Wednesday, April 13, 2016

African Dimensions of the Stono Rebellion

John K. Thornton, “African Dimensions of the Stono Rebellion," American Historical Review 96:4 (1991): 1101-13.

This is an excellent article on the Stono Rebellion, especially if you are already familiar with it. I wasn't, so that involved some brief looking around to get more context. Here's some I quickly pulled from Wikipedia (that should introduce some controversy between me and the occasional visitor):

VERY brief Wikipedia download: (https://en.wikipedia.org/wiki/Stono_Rebellion)
Where: South Carolina
When: 9 September, 1739
What: An enslaved man named Jemmy pulled together some other people, and using flags and drums, marched their way toward Spanish Florida, where it was known that former enslaved people might have refuge. Exact numbers are as of yet unclear, but 20-100 or so fought, and they picked up recruits along the way. The rebellion was put down and most were executed, not before they killed dozens of people. I believe they call it Stono because of the name of the bridge they crossed.
Why: People didn't like being enslaved. This should be unremarkable; however, there is often an implicit surprise in the texts I read about slavery as if they were saying, "Yes, but what's the real reason you revolted?"

PBS (http://www.pbs.org/wgbh/aia/part1/1p284.html)
has some of the primary documents and a brief summary that adds a great deal to the above. Letters show how one enslaved man named Thomas Elliot was given a suit of clothes for his bravery in fighting off the rebels. This is an example of how people had to and did make calculations about their wellbeing in the long term vs. short term (much of the newer literature about enslaved people seems to work very hard to show that enslaved people were as rational as any other human being; this seems to be a reaction to the previous literature that seemed to imply the opposite).

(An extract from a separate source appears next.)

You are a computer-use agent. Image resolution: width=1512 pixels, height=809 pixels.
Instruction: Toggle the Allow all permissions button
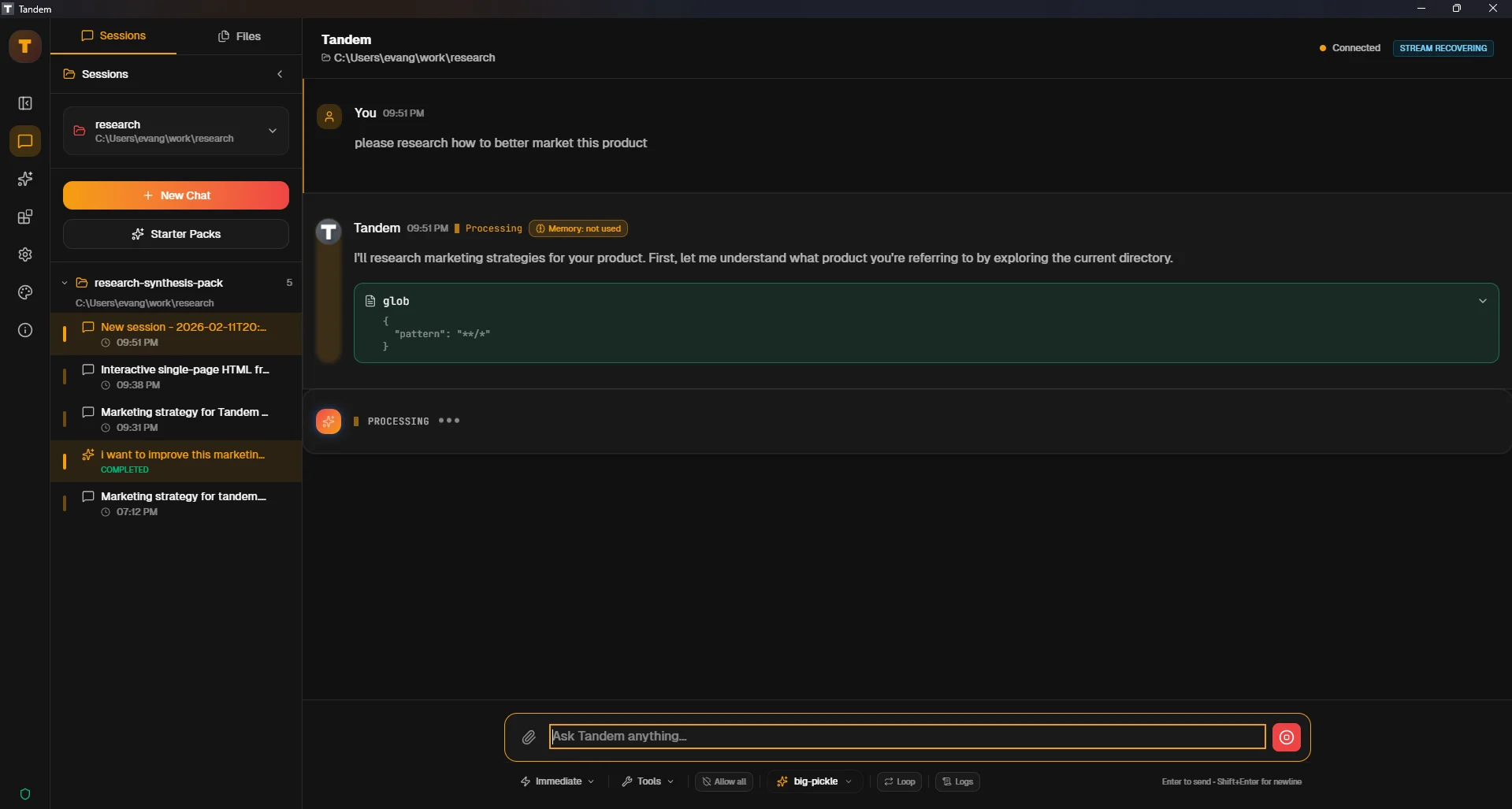pyautogui.click(x=724, y=781)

In any case, the Thornton article is rich, so I suggest you read it, but what follows is my brief interpretation. The title of the article gives away what Dr. Thornton would like us to think about, and that is that the Rebellion's roots go back to the Kingdom of Kongo from 1680-1740 (1102). He cites several factors that may have supported the rebellion; the fact that many of the enslaved people would have likely come from the same area, spoken Portuguese, that they would have had a strong Christian tradition in Kongo, and that because their kingdom was strong, they were less likely to have been previously enslaved by others nearby. Some of them may have also been warriors already and possibly had access to firearms, so their ability to organize and fight may have been enhanced. Their tactics (brief attacks, relocate, attack again) are said to be consistent with fighting tactics in the kingdom of Kongo (1113).

The message in this article is clear; while historians of slavery look for transatlantic aspects in other areas of enslavement, there is a good deal of value in looking at the transatlantic aspects of rebellion. A study like this appears to me a general trend away from considering the plantation in a vacuum, which returns explanatory power to people from the Kingdom of Kongo as opposed to imagining their reality as solely a reaction to local events. The plantation "complex" is imagining slavery as an Atlantic and worldwide set of connections, but this article goes a step beyond that, showing how one might look at these accounts with a framework where the plantation is the periphery as opposed to the center.

Something I have been asked to think about in my coursework for this week is to analyze how slavery, race, and gender are tied together. In looking at this article, it would be interesting to know what women's roles in the Rebellion were. I have noticed so far that if a woman does something during this time period, it's treated as anomaly, as improbable as that seems. That anomaly, however, usually turns up as a sensation, so the fact that I have not yet read about women with respect to this Rebellion yet doesn't mean it isn't there, but it makes a good case for looking with more vigor.